What this task involves
Say how many of the lines below include the word "output", and write nothing else.

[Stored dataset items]
━━━━━━━━━━━━━━━━
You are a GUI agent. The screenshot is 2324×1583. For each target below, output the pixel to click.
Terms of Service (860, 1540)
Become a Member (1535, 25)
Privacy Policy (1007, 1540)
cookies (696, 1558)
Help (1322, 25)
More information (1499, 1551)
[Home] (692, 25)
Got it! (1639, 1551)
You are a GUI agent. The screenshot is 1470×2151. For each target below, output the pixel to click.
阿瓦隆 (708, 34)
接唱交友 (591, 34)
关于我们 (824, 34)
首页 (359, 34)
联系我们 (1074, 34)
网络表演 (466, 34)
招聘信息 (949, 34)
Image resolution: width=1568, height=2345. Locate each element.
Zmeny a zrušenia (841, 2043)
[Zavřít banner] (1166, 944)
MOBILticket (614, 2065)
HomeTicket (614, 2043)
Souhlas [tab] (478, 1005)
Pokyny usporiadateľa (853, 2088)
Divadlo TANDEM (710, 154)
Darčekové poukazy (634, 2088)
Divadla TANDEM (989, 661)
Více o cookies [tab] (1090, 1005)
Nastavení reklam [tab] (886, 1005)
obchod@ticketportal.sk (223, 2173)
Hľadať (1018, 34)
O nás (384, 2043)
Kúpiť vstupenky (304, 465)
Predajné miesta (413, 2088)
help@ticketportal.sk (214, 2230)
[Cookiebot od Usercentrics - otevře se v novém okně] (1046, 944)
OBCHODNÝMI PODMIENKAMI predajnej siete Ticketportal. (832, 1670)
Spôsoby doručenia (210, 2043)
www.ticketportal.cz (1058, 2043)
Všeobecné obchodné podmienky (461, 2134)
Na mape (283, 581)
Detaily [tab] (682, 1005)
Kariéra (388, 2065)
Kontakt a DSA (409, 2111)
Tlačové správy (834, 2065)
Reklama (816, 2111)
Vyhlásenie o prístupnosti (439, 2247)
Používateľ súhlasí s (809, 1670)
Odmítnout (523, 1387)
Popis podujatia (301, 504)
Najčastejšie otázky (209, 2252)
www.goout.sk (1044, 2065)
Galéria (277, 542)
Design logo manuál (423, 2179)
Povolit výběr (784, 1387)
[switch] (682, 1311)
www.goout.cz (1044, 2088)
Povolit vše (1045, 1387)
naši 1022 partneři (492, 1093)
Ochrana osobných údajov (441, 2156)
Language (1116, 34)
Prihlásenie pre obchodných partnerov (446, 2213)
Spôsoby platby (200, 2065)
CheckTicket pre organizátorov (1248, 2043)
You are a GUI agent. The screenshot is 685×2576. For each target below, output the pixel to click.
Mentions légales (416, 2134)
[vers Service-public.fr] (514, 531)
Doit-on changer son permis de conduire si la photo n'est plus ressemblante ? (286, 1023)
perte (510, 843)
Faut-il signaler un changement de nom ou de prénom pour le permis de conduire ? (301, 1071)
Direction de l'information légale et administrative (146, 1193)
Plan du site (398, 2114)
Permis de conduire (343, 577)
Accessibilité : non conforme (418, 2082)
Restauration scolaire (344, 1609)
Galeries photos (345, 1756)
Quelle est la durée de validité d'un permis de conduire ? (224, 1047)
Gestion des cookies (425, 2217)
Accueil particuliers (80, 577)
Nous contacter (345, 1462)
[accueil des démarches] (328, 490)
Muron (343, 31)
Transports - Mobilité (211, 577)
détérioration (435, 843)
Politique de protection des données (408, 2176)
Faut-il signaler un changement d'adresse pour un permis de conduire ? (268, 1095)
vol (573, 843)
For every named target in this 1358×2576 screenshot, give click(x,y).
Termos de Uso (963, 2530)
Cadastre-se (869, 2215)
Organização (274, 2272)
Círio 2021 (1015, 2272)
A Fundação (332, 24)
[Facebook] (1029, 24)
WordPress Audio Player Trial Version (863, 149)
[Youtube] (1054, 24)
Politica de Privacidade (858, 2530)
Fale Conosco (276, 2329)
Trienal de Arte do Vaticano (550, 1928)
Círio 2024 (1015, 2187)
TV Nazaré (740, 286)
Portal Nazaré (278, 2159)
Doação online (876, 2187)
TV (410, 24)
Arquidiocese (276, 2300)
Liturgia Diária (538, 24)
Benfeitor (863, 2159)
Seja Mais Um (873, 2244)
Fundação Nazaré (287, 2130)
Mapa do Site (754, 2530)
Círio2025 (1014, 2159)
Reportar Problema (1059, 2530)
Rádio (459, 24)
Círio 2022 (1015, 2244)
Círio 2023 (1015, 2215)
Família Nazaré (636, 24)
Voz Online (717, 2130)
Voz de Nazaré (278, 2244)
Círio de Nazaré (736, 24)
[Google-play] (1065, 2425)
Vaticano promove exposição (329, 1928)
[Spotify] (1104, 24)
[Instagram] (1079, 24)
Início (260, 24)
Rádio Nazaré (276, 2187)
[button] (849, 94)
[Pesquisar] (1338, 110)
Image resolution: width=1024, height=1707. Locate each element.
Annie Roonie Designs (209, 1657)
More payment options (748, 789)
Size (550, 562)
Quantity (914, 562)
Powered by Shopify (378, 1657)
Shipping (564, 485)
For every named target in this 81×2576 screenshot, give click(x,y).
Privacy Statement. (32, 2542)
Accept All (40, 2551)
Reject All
━━━━━━━━━━━━━━━━
Result
3